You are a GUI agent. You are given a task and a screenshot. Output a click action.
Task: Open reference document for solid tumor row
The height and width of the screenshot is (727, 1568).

--

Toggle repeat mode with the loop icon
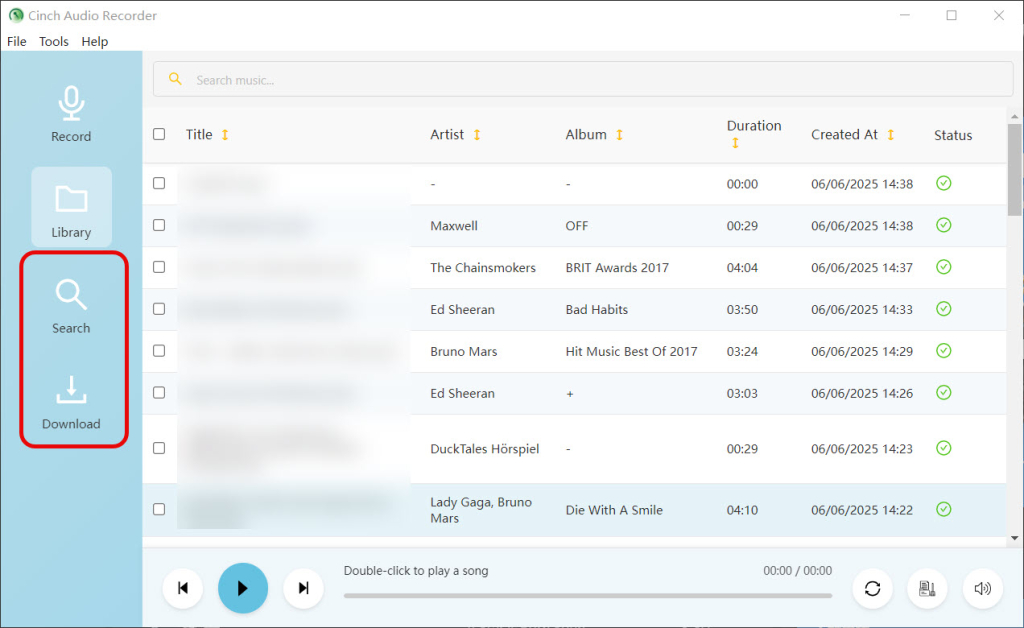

--

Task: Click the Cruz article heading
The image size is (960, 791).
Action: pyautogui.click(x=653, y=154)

Goal of the exercise
Go through the material above and count the lines that include "screenshot". Give the number alone.

Answer for the task
2